• _ABOUT THIS EXERCISE_
For every line in the entries that contains "computer", show the whole line.

== MATERIAL SUPPLIED ==

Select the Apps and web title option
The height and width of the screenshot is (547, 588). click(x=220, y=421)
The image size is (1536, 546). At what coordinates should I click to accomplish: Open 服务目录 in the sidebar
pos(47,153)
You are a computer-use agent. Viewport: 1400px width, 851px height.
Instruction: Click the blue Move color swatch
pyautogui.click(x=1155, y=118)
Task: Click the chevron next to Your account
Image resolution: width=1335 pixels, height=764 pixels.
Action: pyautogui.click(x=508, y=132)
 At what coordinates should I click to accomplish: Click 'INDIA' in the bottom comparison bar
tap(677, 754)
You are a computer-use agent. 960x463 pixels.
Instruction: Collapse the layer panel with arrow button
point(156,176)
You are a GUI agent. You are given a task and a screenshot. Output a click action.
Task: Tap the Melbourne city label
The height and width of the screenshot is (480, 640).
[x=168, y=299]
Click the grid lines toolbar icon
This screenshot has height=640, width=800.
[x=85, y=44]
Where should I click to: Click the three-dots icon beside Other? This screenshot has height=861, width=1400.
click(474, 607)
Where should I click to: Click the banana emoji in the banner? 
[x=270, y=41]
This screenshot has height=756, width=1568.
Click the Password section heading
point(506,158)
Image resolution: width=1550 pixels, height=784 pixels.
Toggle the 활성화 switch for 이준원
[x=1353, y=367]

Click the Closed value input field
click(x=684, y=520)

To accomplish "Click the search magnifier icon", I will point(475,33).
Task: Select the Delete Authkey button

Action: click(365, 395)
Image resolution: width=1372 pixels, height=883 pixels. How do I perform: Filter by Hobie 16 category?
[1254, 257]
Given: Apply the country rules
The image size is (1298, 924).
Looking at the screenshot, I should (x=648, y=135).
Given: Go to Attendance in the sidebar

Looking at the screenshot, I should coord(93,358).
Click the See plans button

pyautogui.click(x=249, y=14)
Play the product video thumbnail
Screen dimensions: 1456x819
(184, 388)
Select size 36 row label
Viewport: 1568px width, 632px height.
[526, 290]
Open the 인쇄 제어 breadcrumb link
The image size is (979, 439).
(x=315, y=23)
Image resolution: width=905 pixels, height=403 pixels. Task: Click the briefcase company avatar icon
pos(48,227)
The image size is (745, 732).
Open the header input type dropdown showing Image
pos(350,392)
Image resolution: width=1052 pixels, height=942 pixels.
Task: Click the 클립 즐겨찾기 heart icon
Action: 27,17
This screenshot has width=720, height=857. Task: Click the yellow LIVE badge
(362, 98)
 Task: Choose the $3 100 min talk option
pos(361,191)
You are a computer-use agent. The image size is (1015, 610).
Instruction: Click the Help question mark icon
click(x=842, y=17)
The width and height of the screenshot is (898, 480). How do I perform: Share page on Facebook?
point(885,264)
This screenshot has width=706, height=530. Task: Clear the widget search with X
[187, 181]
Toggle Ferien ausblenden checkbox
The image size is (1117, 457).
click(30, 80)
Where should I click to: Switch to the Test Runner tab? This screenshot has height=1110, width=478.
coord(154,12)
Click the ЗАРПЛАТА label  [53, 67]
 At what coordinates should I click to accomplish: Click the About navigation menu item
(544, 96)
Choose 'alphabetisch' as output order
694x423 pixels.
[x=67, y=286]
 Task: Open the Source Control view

===

• _TASK OUTPUT_
You are a computer-use agent. Viewport: 1400px width, 851px height.
You are a computer-use agent. 960x463 pixels.
You are a computer-use agent. The image size is (1015, 610).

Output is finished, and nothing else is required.